Thank you for that wonderful introduction. My interest in North Korea and Iran stem primarily from my concern that a nuclear bomb will go off in an American city set off by a terrorist. I believe that nuclear terrorism is the greatest danger that our country faces today. I am not alone in that belief. In the presidential race both George W. Bush and John Kerry stated that they believe that nuclear terrorism is the greatest danger that we face. In spite of that, The Weapons of Mass Destruction Commission, in evaluating our performance in preventing nuclear terrorism, gave us at best a “D”. A “D”—when I was a professor in Stanford, and I give somebody a “D”—I’m not immensely impressed with him.
Graham Allison, in his seminal book, Nuclear Terrorism, said he believed there was a probability – 50/50 probability – that a nuclear bomb would be set off within one of our cities within the decade. Now, I understand that it is really impossible to put a quantitative estimate on a complex phenomenon like that, but my impression from what I know is that Graham Allison is too optimistic. I think if it happens it could happen sooner than that.
There is however some good news here. The good news is that the terrorists really cannot make nuclear reactors or a nuclear bomb. They would have to either steal or buy the nuclear weapons or at the minimum the fissile material from which a nuclear weapon can be made. And therefore many of our programs to prevent this from happening are based on keeping nuclear weapons out of the hands of the terrorists. During my time as Secretary, I suppose my top priority was addressed directly to that concern. I spent about a third of my time looking directly at ways of preventing the proliferation of nuclear weapons and material. Primary to why I’ve been doing that was the nuclear reduction program. And as a result of that program, we were able to dismantle almost 10,000 nuclear weapons, half in former Soviet Union and half in the United States, and to provide stronger security for the remaining weapons.
That program is still unfinished, and should have a higher priority these days than it does have. But by and large the nuclear reduction program is an effective way of dealing with the danger of spreading nuclear weapons to terrorists in countries of the former Soviet Union. It does not, however, deal with emerging nuclear powers. There is no comparable program. Therefore, I see that the greatest risk today of a terrorist getting a nuclear bomb comes from three different countries: Pakistan, North Korea, and Iraq. In Pakistan, we’ve already had a leakage of nuclear materials and technology to the Khan network. That has however been contained, and I think in all probability, that problem has been resolved.

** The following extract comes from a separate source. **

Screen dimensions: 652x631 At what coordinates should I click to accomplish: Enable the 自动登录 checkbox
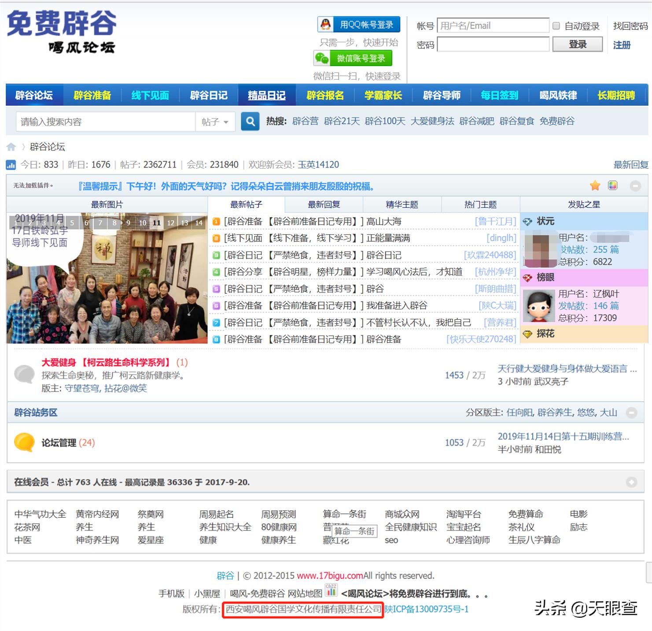point(556,26)
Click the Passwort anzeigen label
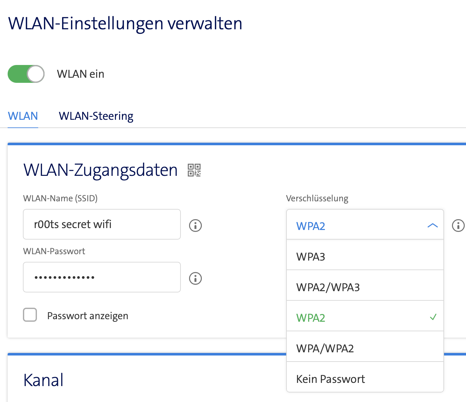466x402 pixels. tap(88, 316)
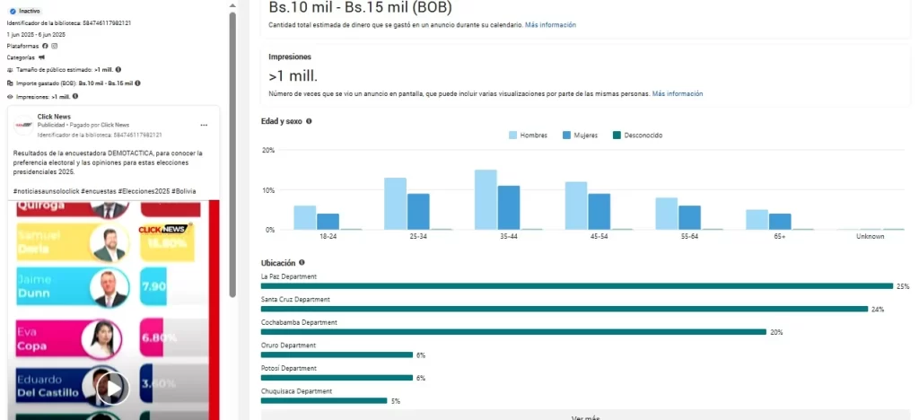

In Iran we have to be concerned not only with the leakage to a terror group but even possibly a sanctioned leak. In North Korea, I think the problem could be different it’s not a leakage of technology but the possibility that it actually sells a bomb or some materials to a terror group given their desperate economic situation. The danger of an emerging nuclear power is magnified many times, however, by the domino effect that would occur if either Iran or North Korea became full-fledged nuclear powers. You can see an arms race in the Far East, an arms race in the Middle East, in countries like Turkey, Egypt, Saudi Arabia, Syria, going nuclear. So there are many ways we could fail in this regard. As a price of failure, I say again, the price of failure is that there might be a nuclear bomb detonated in an American city. Hundreds of thousands of people would be killed. There would be hundreds of billions of dollars of direct damage and incalculable indirect economic effects. An economic panic would result after such an attack. And there would be incalculable political and social damage.
You could give a whole talk on just calculating what would happen in this country after a nuclear bomb went off in Washington or New York City. I will sum it up simply by saying it would be the worst single catastrophe in American history. Therefore, prevention of the spread of nuclear weapons should be our number one security priority. And yet the efforts to prevent the spread have been ineffective. North Korea has built already a nuclear arsenal. It continues to build it. And Iran is on the threshold. The failure of our efforts to stop proliferation today has been so profound, so obvious that we are now looking for alternatives that are different from the ways of the past.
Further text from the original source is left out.